The BPRs prohibit traders from using misleading practices in their business-to-business advertisements. They therefore prohibit property sales businesses from using misleading marketing when they advertise services to potential business clients or market commercial property for sale. Most of the offences are strict liability, with the usual due diligence defence.

The guidance identifies examples of trading practices that could breach the regulations, and then goes on to provide practical steps that can be taken to aid compliance with the law. For example:

  • Ensuring that any information provided, whether in writing, in pictures or given verbally, is accurate when advertising for new business or when marketing a property. Breaches of the regulations might include falsely claiming to be a member of a professional body, misdescribing a property for sale or making unfair comparisons with competitors;
  • Not leaving out important information that consumers need to make informed decisions upon, for example in relation to viewing a property, making an offer or instructing conveyancers or surveyors;
  • Keeping consumers well informed during negotiations and the sales process;
  • Not putting undue pressure on consumers to act quickly and, for example, put in an offer, raise their price, skip the survey or exchange contracts;
  • Having an effective customer complaints procedure that is understood and followed by all staff who come into contact with the public.

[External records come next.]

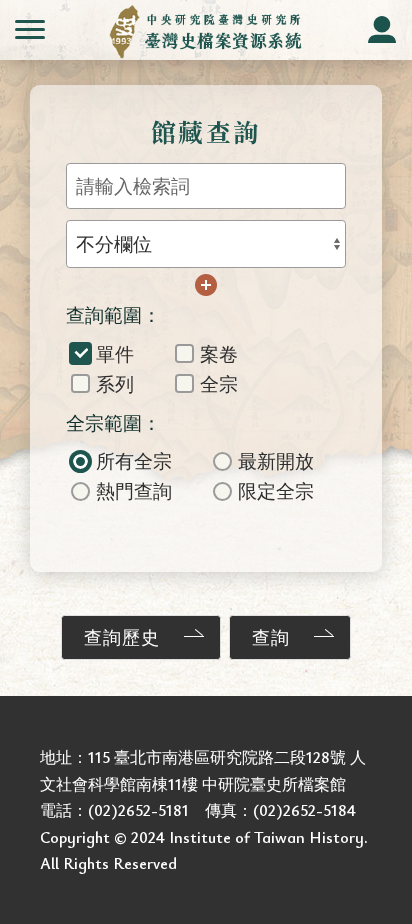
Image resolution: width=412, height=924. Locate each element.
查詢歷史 (122, 637)
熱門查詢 (134, 490)
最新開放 (276, 460)
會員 (382, 30)
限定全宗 (276, 490)
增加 (206, 285)
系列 (115, 383)
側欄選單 (30, 30)
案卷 (219, 353)
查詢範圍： (113, 314)
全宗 (219, 383)
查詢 (271, 637)
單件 (115, 353)
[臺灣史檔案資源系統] (206, 32)
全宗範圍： (113, 422)
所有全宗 (134, 460)
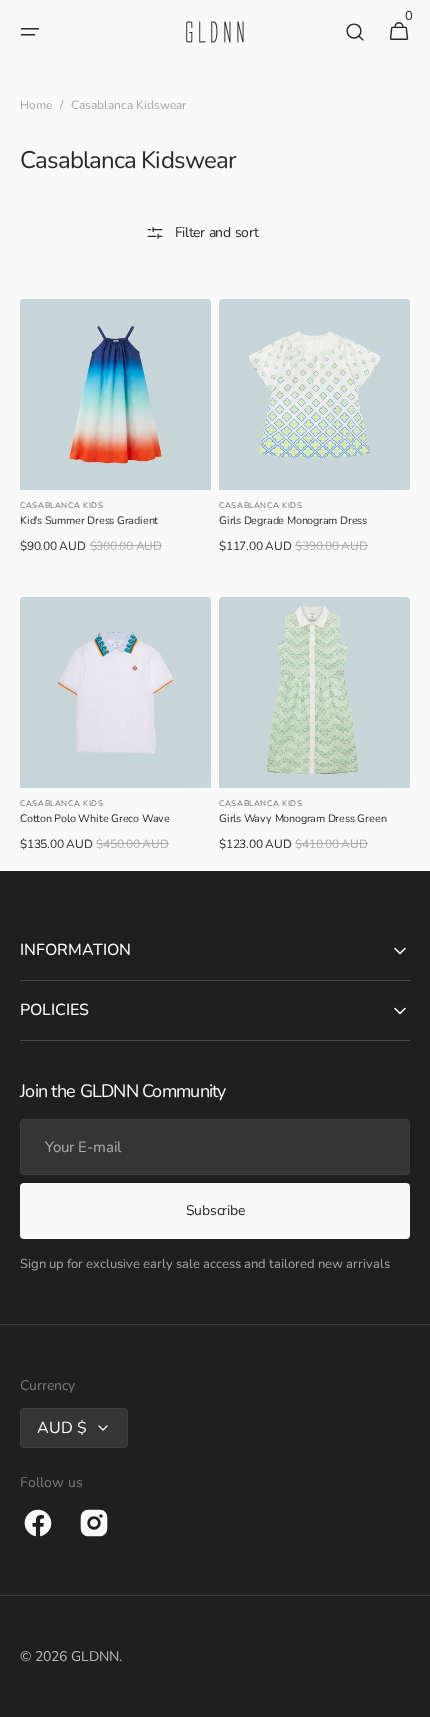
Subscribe (215, 1210)
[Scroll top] (406, 1693)
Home (36, 105)
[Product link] (115, 436)
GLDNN (95, 1656)
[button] (30, 32)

In light of this guidance, property service businesses should consider the systems and safeguards that they currently have in place and whether they work in practice. They may find it useful to ask themselves the following questions. Is a sufficient amount of information initially collected in order to market a property professionally and appropriately? Is this information verified? Are the appropriate enquiries and checks carried out at various stages during a property transaction? When relying on others for information, is it possible to show that it was justifiable to do this? Businesses should consider for each property who the ‘average consumer’ is likely to be and whether additional care needs to be taken to demonstrate due diligence. Conduct, processes and training should be regularly reviewed and all necessary changes, arising from such reviews, implemented.

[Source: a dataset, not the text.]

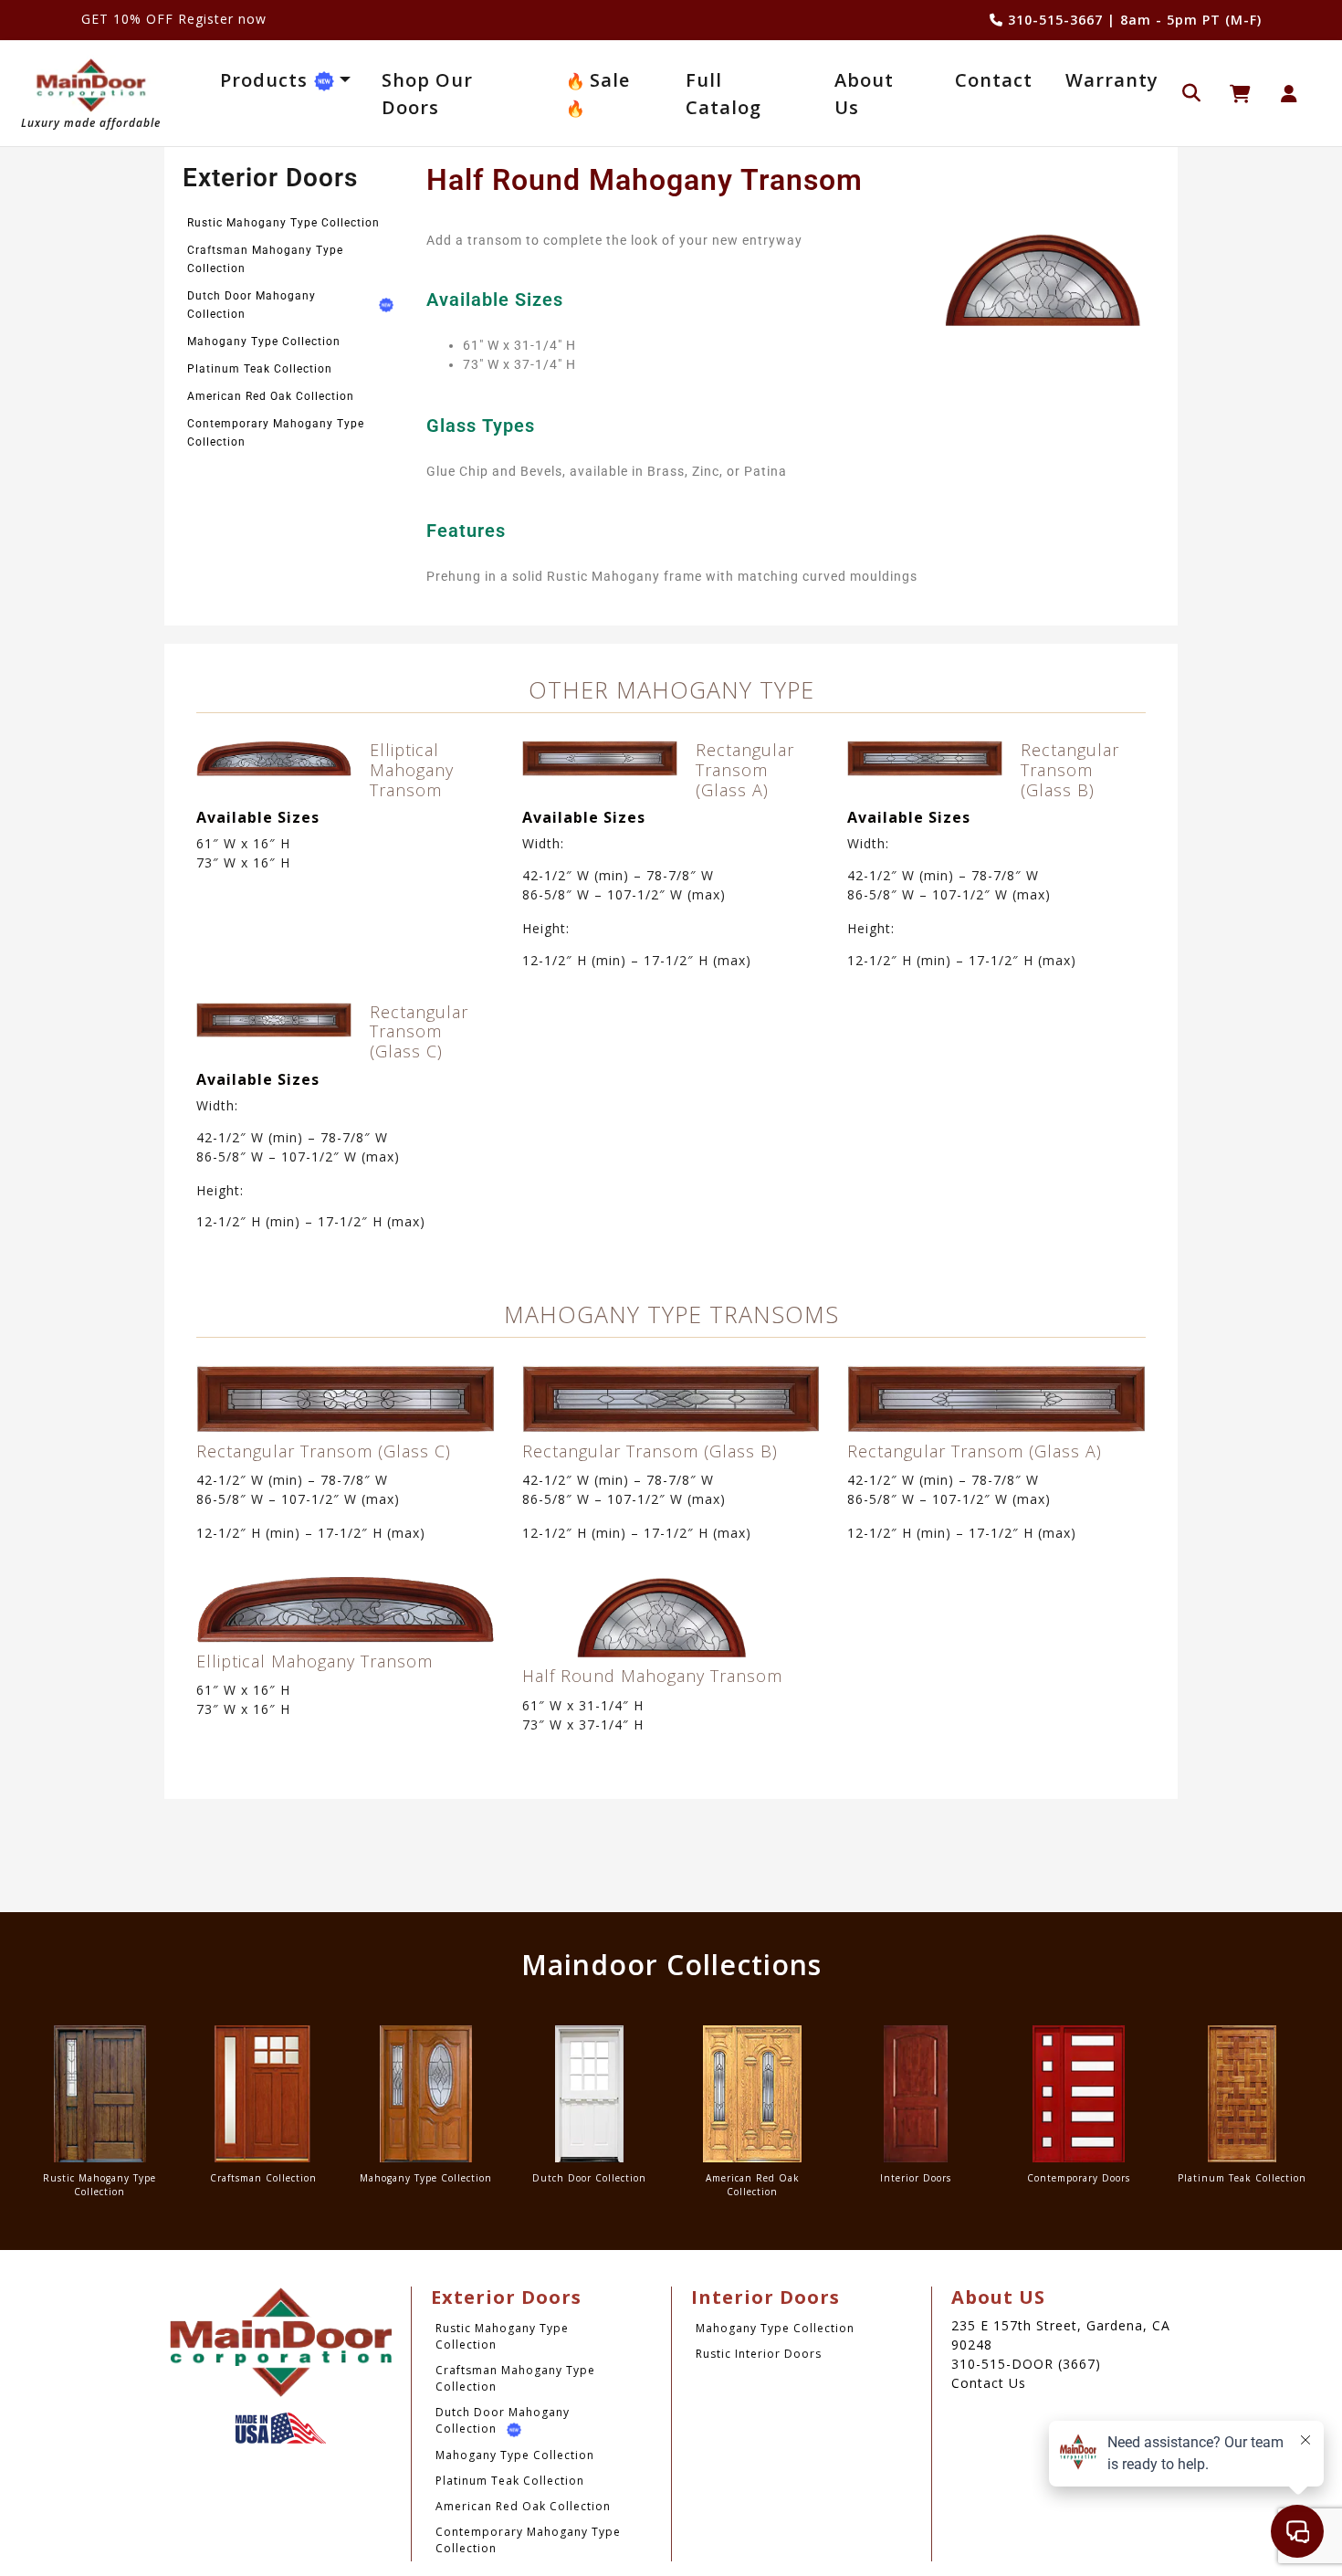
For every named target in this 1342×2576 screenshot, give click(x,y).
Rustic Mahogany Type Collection (283, 222)
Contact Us (988, 2383)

If a business fails to comply with the CPRs and BPRs it may be required to give undertakings, or be subject to civil court proceedings, to stop breaching the regulations. Criminal enforcement action may be taken, with fines of up to £5000 if dealt with summarily, or an unlimited fine and up to two years’ imprisonment if convicted in the Crown Court.

The guidance has been developed with help from the property sales industry and Trading Standards Services. It will be of particular use to traders and others (including enforcers and consumer advisers) in light of the Department for Business Innovation and Skill's recent announcement that the government intends to repeal the Property Misdescriptions Act 1991, which has largely been superseded by the CPRs and BPRs.